This guide walks through what gyms actually sell for in 2026 across the realistic tiers. Independent traditional gym (1.5-3x SDE), boutique fitness studio (2-4x SDE), franchise gym single-unit (2.5-5x SDE depending on brand), franchise gym multi-unit (4-7x EBITDA / 8-12x EBITDA for premier brands like Planet Fitness), and consolidator-eligible fitness platform (5+ units, $1M+ EBITDA, 5-8x EBITDA). We’ll cover the operational drivers buyers underwrite (member churn, MRR, ancillary revenue, equipment lifecycle), the structural risks (lease, equipment financing, member contract assignability), and the active buyer pool by sub-vertical (traditional health club, big-box value, specialty boutique, functional fitness, recovery / wellness).

The framework draws on direct work with 76+ active U.S. lower middle market buyers, including fitness consolidators, franchise multi-unit platforms, and family offices with fitness-industry mandates. We’re a buy-side partner. The buyers pay us when a deal closes — not you. If you want a 90-second valuation range before reading further, the free calculator below produces a starting-point estimate based on your SDE, member count, monthly churn, and concept type. Real-world ranges depend on the operational and structural factors covered in detail below.

One reality check before you start. Fitness was structurally affected by COVID more than most categories — many independents closed permanently, member behavior shifted to home fitness, and surviving operators face higher acquisition cost per member than pre-pandemic. The 2026 reality is bifurcated: well-run franchise multi-unit operators are commanding premium multiples; struggling independents face compressed multiples or no exit at all. Anchor on your specific tier’s data, not on industry-average headlines that blend both.

Gym owner in athletic wear standing in his clean modern fitness facility at golden hour with members in soft-focus background
Gym valuation depends on member retention, churn rate, recurring revenue mix, and franchise vs independent positioning.

“The mistake most gym owners make is assuming all recurring revenue is equal.
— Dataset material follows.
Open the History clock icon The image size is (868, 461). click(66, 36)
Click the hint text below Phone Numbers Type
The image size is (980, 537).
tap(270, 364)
The reality: a member at a 4.5% monthly churn rate is worth meaningfully less to a buyer than a member at a 2.5% monthly churn rate, because the lifetime value calculation diverges by 80%. Gyms with disciplined retention metrics trade at 2x the multiple of gyms that don’t track them. Knowing your real numbers — and reporting them cleanly — is half the work. We’re a buy-side partner, the buyers pay us, no contract required.”

TL;DR — the 90-second brief

  • Independent gyms typically sell for 1.5-3x SDE. A profitable single-location independent gym generating $300K SDE prices in the $450K-$900K range. Boutique fitness studios (specialty single-modality concepts) sometimes reach 3-4x SDE when they have proven unit economics and replicable systems.
  • Franchise gym multiples vary dramatically by brand. Anytime Fitness 2.5-4x SDE single unit; Planet Fitness multi-unit operators reach 8-12x EBITDA at scale; Orangetheory franchisees 3.5-5.5x SDE; F45 / Pure Barre / Club Pilates trade 2.5-4x SDE single unit, 4-6x EBITDA multi-unit. Brand strength and franchisor health drive the spread.
  • The four metrics buyers underwrite: monthly recurring revenue (MRR), member churn rate, attrition-adjusted lifetime value, and equipment depreciation cycle. Industry-standard churn 4-7% monthly (annualized 40-65%); gyms outside this band face material multiple compression. MRR mix above 70% of total revenue commands premium.
  • Active 2026 buyer pool: PE-backed franchise platforms (Planet Fitness, Self Esteem Brands — Anytime Fitness/Waxing the City, Xponential Fitness portfolio — Club Pilates, Pure Barre, Cyclebar, StretchLab, BFT, AKT, Stride; Orangetheory’s acquisition activity, Solidcore consolidation), regional fitness operators, family offices, and SBA-financed individual buyers.
  • Want a starting-point number? Use our free valuation calculator below for a sub-90-second estimate. If you’d rather talk to someone, we’re a buy-side partner working with 76+ active U.S. lower middle market buyers — including fitness consolidators and franchise multi-unit platforms — who pay us when a deal closes. You pay nothing. No retainer. No contract required.

Key Takeaways

  • Independent gyms sell for 1.5-3x SDE. Boutique fitness studios with proven unit economics reach 3-4x SDE.
  • Franchise multiples vary by brand: Anytime Fitness 2.5-4x SDE; Orangetheory 3.5-5.5x SDE; Planet Fitness multi-unit 8-12x EBITDA; F45/Pure Barre/Club Pilates 2.5-4x single, 4-6x EBITDA multi.
  • Recurring revenue (MRR) above 70% of total revenue commands premium. Member churn rate 4-7% monthly is industry standard; below 3% is exceptional.
  • Active 2026 buyers: Self Esteem Brands (Anytime Fitness), Xponential Fitness portfolio (Club Pilates, Pure Barre, Cyclebar, StretchLab), Planet Fitness multi-unit franchisees, Orangetheory consolidators, Solidcore.
  • Equipment lifecycle matters. Cardio every 5-7 years ($25-100K), strength equipment 7-10 years ($30-150K). Buyers price equipment refresh obligations into multiples.
  • Member contract assignability is the structural risk. Most gym membership contracts are assignable but require buyer to honor existing terms; some state laws (CA, NY, FL) impose specific consumer protections.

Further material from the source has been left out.